WHAT TO PRODUCE: Print word for word the records from the line containing "The width and height of the screenshot is (1374, 655)." through the end.

*** SUPPLIED ENTRIES

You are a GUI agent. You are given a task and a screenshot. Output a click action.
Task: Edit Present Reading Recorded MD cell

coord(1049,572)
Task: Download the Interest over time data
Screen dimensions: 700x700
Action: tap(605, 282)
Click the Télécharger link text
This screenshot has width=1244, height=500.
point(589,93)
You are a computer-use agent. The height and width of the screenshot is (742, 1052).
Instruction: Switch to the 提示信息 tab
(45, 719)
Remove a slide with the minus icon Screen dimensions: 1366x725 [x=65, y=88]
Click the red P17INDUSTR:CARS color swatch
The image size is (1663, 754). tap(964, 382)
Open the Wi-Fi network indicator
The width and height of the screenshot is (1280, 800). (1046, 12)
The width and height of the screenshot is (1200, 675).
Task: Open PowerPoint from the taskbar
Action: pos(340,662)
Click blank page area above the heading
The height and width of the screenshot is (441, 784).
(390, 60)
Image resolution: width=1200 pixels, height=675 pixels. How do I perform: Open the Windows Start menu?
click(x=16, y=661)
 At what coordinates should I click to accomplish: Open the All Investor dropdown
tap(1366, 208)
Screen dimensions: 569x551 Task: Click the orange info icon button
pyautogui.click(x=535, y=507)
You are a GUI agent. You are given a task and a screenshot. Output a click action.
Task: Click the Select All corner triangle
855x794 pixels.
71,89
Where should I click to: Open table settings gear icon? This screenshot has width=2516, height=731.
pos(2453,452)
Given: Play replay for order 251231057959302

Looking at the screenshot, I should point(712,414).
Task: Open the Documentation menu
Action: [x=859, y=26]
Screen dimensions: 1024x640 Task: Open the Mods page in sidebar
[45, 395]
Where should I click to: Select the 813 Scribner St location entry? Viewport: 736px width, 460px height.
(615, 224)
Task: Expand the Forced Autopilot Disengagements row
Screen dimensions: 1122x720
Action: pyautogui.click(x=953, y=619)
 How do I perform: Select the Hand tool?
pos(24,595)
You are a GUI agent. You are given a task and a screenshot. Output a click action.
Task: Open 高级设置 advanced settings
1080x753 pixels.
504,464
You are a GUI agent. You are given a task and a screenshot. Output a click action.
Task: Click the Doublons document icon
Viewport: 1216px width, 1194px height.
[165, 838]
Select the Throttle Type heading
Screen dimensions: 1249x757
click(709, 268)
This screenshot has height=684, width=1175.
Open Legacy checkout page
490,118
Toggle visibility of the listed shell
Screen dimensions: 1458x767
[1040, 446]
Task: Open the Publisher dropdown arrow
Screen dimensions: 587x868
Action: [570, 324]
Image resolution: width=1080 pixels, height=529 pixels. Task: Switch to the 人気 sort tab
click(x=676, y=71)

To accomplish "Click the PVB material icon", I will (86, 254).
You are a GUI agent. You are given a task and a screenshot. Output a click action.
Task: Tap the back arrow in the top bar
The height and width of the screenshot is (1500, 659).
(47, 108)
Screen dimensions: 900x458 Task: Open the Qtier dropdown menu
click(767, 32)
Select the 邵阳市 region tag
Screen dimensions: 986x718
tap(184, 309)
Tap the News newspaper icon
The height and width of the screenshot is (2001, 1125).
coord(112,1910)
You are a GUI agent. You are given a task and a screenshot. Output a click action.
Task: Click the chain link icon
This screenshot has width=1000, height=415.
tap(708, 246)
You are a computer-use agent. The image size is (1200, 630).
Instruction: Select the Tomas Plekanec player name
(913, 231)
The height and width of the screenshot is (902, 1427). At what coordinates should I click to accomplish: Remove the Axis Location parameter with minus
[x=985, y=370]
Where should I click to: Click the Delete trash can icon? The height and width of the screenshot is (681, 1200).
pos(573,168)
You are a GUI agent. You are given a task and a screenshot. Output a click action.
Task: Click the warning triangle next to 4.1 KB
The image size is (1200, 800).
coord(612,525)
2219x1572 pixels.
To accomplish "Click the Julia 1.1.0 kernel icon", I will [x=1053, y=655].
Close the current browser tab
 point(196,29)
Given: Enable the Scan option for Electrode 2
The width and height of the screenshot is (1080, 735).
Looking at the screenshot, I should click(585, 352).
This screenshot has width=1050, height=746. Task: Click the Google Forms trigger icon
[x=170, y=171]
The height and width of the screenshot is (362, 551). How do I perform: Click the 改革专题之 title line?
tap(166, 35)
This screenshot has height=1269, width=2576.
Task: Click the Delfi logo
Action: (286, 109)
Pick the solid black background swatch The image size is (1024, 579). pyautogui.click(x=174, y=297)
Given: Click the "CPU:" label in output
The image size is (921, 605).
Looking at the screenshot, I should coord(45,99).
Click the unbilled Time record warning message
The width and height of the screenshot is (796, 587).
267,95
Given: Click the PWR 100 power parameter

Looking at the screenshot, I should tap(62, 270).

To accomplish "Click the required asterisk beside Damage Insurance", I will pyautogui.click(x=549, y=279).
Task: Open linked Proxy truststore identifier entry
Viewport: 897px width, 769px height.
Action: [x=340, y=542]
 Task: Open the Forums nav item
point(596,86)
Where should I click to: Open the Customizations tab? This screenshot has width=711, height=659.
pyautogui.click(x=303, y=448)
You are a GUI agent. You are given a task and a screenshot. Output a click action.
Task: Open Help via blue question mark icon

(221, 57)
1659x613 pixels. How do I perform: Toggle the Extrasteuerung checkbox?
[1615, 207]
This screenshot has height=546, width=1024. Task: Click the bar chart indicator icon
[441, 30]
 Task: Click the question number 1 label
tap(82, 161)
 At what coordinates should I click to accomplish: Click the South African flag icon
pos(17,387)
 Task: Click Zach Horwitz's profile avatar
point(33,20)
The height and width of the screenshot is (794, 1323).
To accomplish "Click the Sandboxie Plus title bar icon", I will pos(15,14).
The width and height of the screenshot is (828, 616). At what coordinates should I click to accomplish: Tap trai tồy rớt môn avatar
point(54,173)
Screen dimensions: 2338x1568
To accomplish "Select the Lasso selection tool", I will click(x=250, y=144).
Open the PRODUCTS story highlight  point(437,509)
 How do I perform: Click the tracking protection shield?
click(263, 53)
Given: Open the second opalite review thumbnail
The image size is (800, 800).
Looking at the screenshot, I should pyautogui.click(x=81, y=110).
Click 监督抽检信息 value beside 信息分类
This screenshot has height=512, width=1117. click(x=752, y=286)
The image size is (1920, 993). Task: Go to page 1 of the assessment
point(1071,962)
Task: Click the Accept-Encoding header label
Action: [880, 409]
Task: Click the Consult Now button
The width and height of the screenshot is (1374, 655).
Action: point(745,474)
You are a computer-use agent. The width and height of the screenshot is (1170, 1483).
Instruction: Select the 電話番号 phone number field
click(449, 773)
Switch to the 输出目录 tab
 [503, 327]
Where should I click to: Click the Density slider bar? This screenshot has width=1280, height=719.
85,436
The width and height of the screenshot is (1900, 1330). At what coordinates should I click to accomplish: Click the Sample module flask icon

******

SOLVED EXERCISE:
The width and height of the screenshot is (1374, 655).
Action: point(745,474)
You are a computer-use agent. The width and height of the screenshot is (1170, 1483).
Instruction: Select the 電話番号 phone number field
click(449, 773)
Switch to the 输出目录 tab
 [503, 327]
Where should I click to: Click the Density slider bar? This screenshot has width=1280, height=719.
85,436
The width and height of the screenshot is (1900, 1330). At what coordinates should I click to accomplish: Click the Sample module flask icon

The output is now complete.